News

ESG advisory committee comments on CSRD Action

January 23, 2023

Sector: ESG

Stuart Brown, Head of Technical and Compliance at Duncan & Toplis and Kreston Global ESG Committee spokesperson has been invited to comment on the recent ESG reporting updates by Compliance Week.

The article in Compliance Week outlines how the European Union is set to shake up corporate reporting on environmental, social, and governance (ESG) goals by introducing new regulations. Companies are being urged to use 2023 to prepare for these changes and stakeholders’ expectations.

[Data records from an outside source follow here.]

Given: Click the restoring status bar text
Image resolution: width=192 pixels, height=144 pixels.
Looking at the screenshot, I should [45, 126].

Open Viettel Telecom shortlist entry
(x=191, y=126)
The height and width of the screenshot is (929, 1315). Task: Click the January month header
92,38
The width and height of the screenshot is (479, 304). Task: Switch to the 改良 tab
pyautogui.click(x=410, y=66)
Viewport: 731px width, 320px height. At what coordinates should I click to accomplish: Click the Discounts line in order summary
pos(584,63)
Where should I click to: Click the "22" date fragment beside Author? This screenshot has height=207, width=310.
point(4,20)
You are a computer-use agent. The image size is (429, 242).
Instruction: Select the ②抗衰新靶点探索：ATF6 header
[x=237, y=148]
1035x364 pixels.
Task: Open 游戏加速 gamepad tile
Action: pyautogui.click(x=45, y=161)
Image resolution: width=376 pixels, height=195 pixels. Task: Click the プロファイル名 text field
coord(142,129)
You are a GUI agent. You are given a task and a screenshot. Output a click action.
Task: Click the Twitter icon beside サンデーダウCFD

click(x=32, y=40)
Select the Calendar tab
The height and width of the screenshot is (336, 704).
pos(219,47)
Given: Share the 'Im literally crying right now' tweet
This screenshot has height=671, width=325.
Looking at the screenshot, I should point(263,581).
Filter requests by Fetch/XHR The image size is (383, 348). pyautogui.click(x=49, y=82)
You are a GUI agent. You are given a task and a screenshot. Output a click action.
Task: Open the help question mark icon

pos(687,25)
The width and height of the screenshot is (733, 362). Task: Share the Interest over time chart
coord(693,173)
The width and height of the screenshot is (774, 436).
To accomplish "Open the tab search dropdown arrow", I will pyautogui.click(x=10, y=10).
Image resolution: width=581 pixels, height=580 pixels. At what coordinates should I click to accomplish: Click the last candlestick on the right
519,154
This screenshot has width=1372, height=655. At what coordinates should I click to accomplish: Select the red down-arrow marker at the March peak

Regulators in the EU have been increasingly vocal about the need for companies to act more sustainably and report their actions and progress in achieving ESG goals in a more meaningful and transparent manner. Last month, the EU agreed to pass legislation to do just that.

Action

The Corporate Sustainability Reporting Directive (CSRD) will introduce more detailed reporting requirements for large and listed companies on non-financial areas such as environmental impacts, social rights, human rights, and corporate governance. The directive will ensure that sustainability information will sit alongside financial information and be audited, which means that the initial compliance cost for companies could be significant as the amount of data that needs to be collected will likely increase, along with the number of people involved in the integrated reporting process.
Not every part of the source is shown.